According to two officials with direct knowledge of the matter at hand, the Indian government is planning on bringing a new law to safeguard foreign investment in the country, by speeding up dispute resolutions.
In the initial 40-page draft by the Indian finance ministry, it has been proposed to appoint a mediator and set up fast-track courts to settle disputes between investors and the government, said one of the sources.
“The idea is to attract and promote foreign investment, but a major issue for investors is enforcement of contracts and speedy dispute resolution,” said the source.
The proposal is aimed at diffusing investor mistrust around the sanctity of agreements, which has taken a hit following decisions by some state governments to review approved projects, or even cancel the contracts.
Sources prefered the cover of anonymity since the proposal is yet to be made public, and is still being assessed by different ministries and regulators.
According to a source, foreign investors perceive difficulties in the enforcement of contracts.

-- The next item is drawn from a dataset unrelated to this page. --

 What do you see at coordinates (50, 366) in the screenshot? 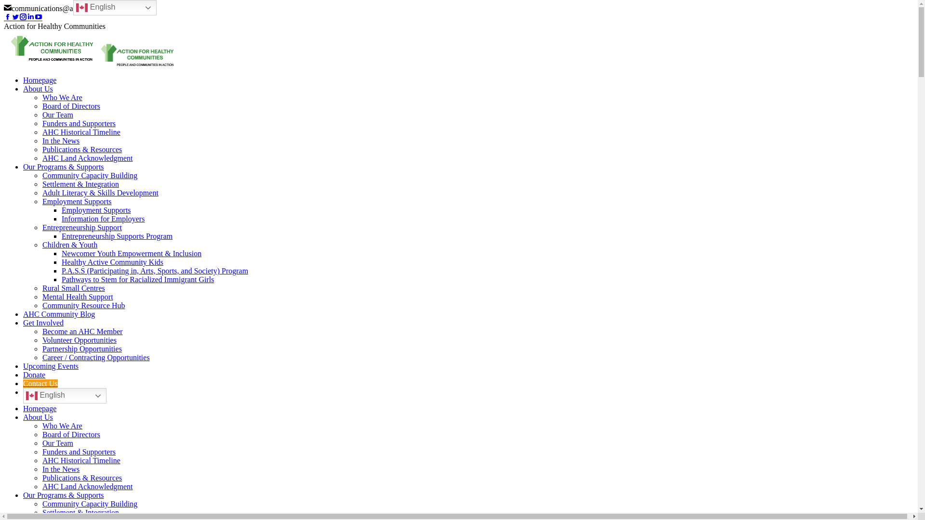
I see `'Upcoming Events'` at bounding box center [50, 366]. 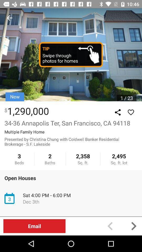 What do you see at coordinates (133, 226) in the screenshot?
I see `the arrow_forward icon` at bounding box center [133, 226].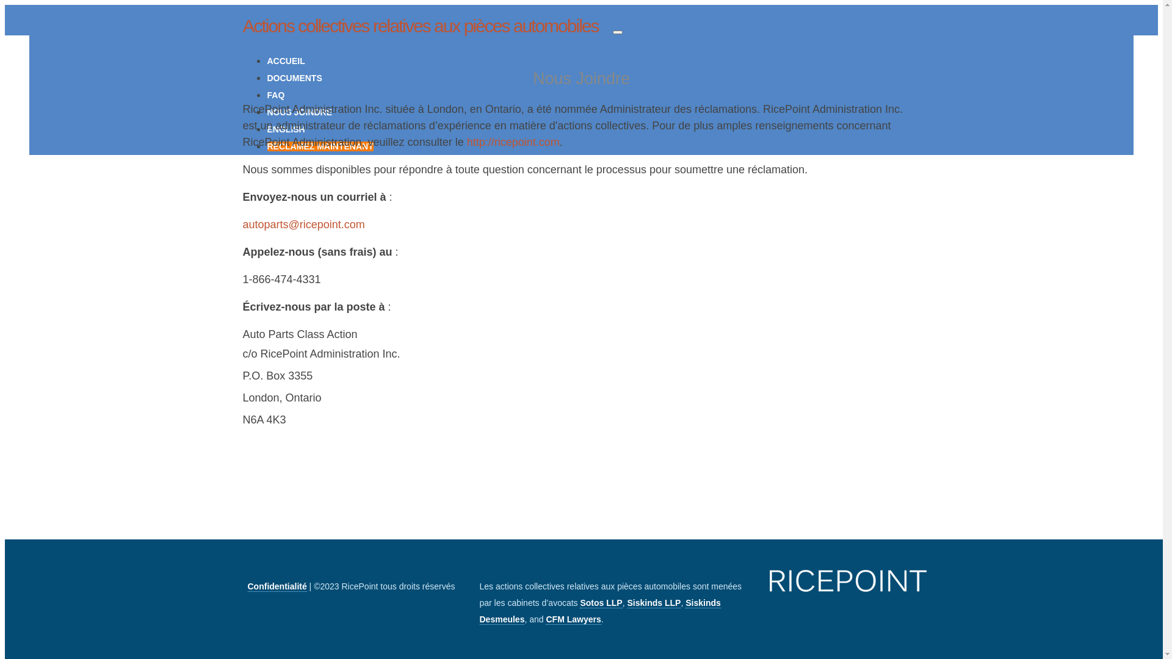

The Modi government is addressing that concern by setting up a framework that reduces litigation.
Although investors have an option to take India to international arbitration courts under bilateral investment treaties (BITs) the government had agreed with dozens of nations, but with the Indian government allowing some treaties to lapse, foreign investors have less cushion in case of major disputes.
By introducing this new law, the government’s thinking is that there may not be a need to sign a BITs with nations since the new law will be modeled on a BIT. This is likely to provide confidence to investors, said a source.
The new law is also aimed at improving India’s ranking in the enforcement of contracts.
India’s overall ranking in the World Bank’s ease of doing business report has improved to 63 from 142 in 2014, its ranking in the enforcement of contracts is at 163 out of 190.
The draft proposal also includes a plan to set up an investment tribunal in state high courts that will take up cases as a matter of priority.
“We are yet to evaluate what the risks of bringing such a law are and if it would do more harm than good,” said a source while adding that the discussions were at an early stage.
In a recent meeting in December, which was attended by officials from the ministries of external affairs and law, commerce, and banking and stock market regulator, all have been asked to submit their comments in writing, said the source, who also attended the meeting.